Character of Seller’s Gain or Loss from the Sale
In a taxable sale of assets, the corporate seller must calculate various types of gain or loss because the characterization of the gain or loss realized from the sale of each asset as capital or ordinary depends on whether the asset is a capital asset, noncapital asset, or Code §1231 asset. The sale may trigger recapture, causing all or part of the gain to be taxed as ordinary income. Also, the original issue discount rules and the imputed interest rules may result in the recharacterization of certain gain as interest income.
In a sale of stock the seller’s (i.e., each shareholder’s) capital gain or loss is based on the difference between the basis of the shares and the sale price, and the shareholder generally will not realize the ordinary income that might be realized by the corporation from a sale of its assets.
Ordinary Income from Recapture
A taxable sale of assets may trigger various recapture provisions (e.g., depreciation, deductions for previously expensed items) causing the seller corporation to be taxed on ordinary income from the recapture. A sale of stock generally doesn’t trigger recapture provisions, and thus the burdens of recapture are shifted to the buyer.
Where one party to the proposed sale insists on a particular method of sale that eliminates his or her liability under recapture provisions, the other party may want to press for adjustment of the sales price to compensate for recapture liabilities which fall to him under that method of sale. For example, if a seller insists on a sale of stock rather than a sale of assets, the buyer, though preferring a sale of assets, could in order to preserve the deal, agree to buy the stock but press for a reduction of the sales price to compensate for the potential recapture liabilities which he acquires through a stock purchase.
Reporting Gain from Sale on Installment Method
In a taxable sale of assets, the corporate seller, which isn’t a dealer in property, may use the installment method to defer reporting gains on sales of assets other than inventoriable personal property, publicly traded stock, securities or other property.
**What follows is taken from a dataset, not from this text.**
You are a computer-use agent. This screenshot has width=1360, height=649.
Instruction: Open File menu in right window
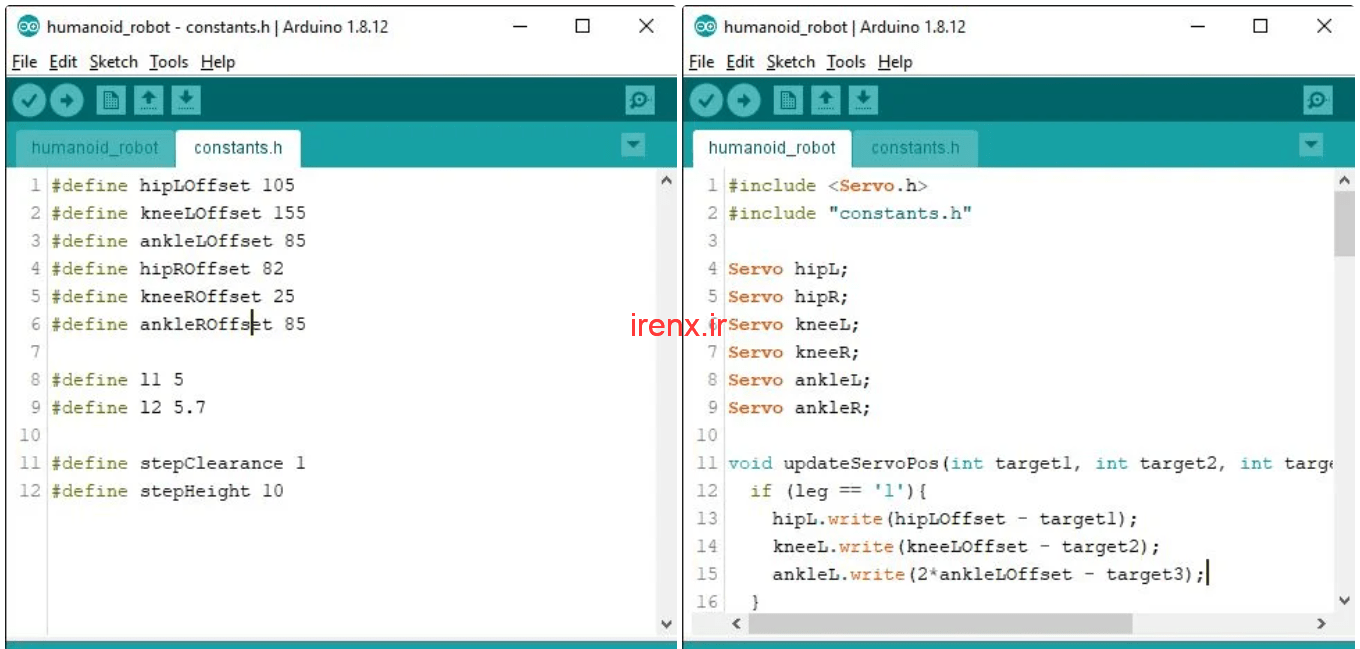tap(701, 62)
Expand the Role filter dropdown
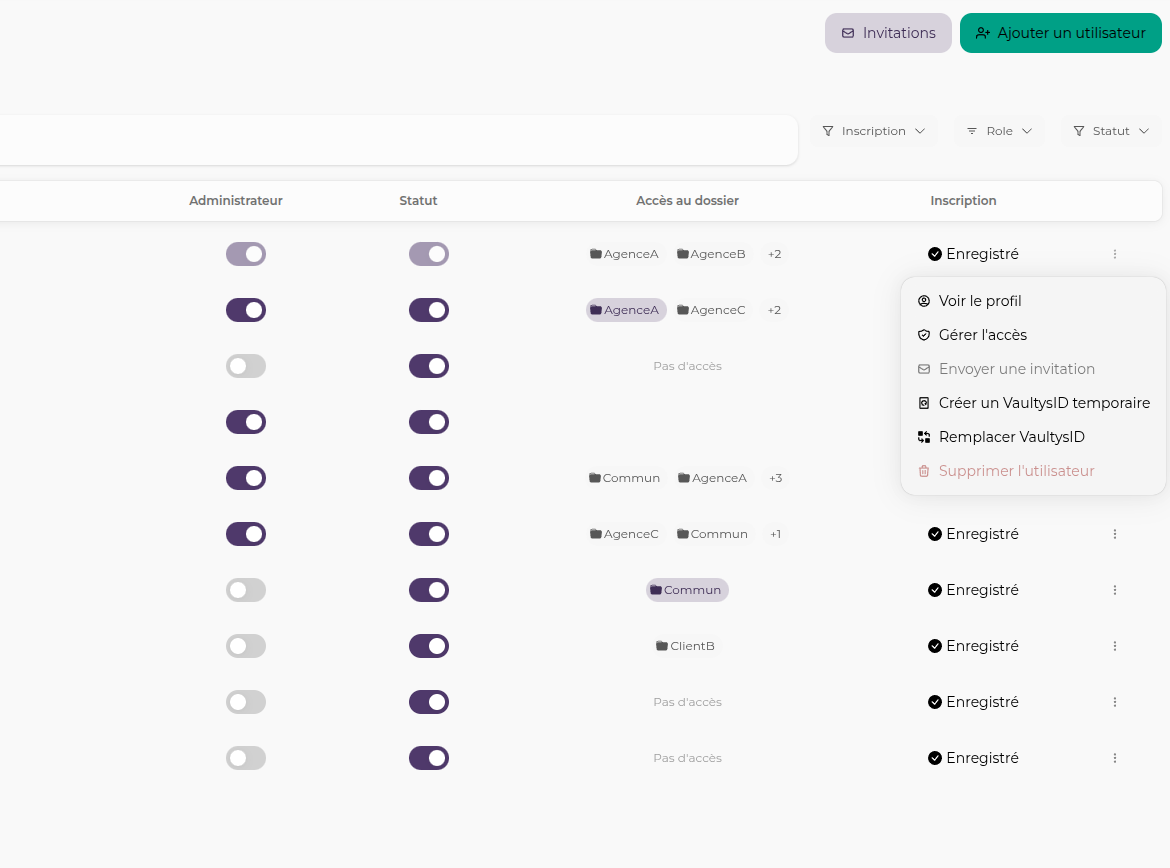The height and width of the screenshot is (868, 1170). click(x=999, y=131)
However, installment reporting isn’t available to defer dividend income, and the interest and pledge rules under Code §453A diminish some of the benefits available from installment reporting in certain sales involving a selling price of over $150,000. The interest rules apply by imposing an annual charge on the seller’s deferred tax liability if the total amount of all of the seller’s installment obligations receivable that arise during the year and are outstanding at the end of the year exceeds $5,000,000. Pledge rules apply to deter sellers from using installment obligations as security for debt incurred by the seller.
In a sale of stock. The seller’s shareholders, who aren’t dealers in stock and securities and who receive notes from the buyer, may usually report their gains on the installment method, except that installment reporting isn’t available for the sale of publicly traded stock. The interest and pledge rules also apply to stock sales.
Installment Obligations from Earlier Sales
A sale or distribution in liquidation of installment obligations received by the seller corporation in earlier sales of its assets accelerates reporting of gain from those earlier sales into the current year of sale of the corporate business. In a sale of stock, there is no acceleration of gain and the corporation continues to report the gain on a deferred basis.